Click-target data
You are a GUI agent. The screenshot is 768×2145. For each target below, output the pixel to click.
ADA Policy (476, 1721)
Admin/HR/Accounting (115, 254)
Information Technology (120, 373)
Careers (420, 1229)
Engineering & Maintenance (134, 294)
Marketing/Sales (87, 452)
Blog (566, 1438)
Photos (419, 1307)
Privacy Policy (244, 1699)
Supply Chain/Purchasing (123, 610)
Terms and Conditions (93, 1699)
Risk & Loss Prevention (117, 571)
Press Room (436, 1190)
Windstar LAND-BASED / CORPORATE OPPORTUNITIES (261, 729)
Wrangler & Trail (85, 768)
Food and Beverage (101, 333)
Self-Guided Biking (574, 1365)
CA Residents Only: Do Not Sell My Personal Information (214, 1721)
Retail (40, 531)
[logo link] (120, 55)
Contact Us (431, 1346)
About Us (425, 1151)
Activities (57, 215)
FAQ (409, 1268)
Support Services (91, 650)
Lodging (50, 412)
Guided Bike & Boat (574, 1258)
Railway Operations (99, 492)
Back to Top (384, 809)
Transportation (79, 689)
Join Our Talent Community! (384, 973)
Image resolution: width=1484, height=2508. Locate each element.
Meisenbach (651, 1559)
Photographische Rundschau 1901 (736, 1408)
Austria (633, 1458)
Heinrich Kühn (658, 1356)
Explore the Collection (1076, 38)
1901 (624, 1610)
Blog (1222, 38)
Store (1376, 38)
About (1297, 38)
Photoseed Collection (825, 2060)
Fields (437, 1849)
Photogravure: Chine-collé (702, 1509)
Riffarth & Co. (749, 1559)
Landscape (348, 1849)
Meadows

DIRECTION - Copy the rows from the line with "Risk & Loss Prevention (117, 571)" up to and including the line with "Join Our Talent Community! (384, 973)", substituting "Newsroom" for "Press Room" and leaving everything else unchanged.

ANSWER TO THIS PROBLEM -
Risk & Loss Prevention (117, 571)
Newsroom (436, 1190)
Windstar LAND-BASED / CORPORATE OPPORTUNITIES (261, 729)
Wrangler & Trail (85, 768)
Food and Beverage (101, 333)
Self-Guided Biking (574, 1365)
CA Residents Only: Do Not Sell My Personal Information (214, 1721)
Retail (40, 531)
[logo link] (120, 55)
Contact Us (431, 1346)
About Us (425, 1151)
Activities (57, 215)
FAQ (409, 1268)
Support Services (91, 650)
Lodging (50, 412)
Guided Bike & Boat (574, 1258)
Railway Operations (99, 492)
Back to Top (384, 809)
Transportation (79, 689)
Join Our Talent Community! (384, 973)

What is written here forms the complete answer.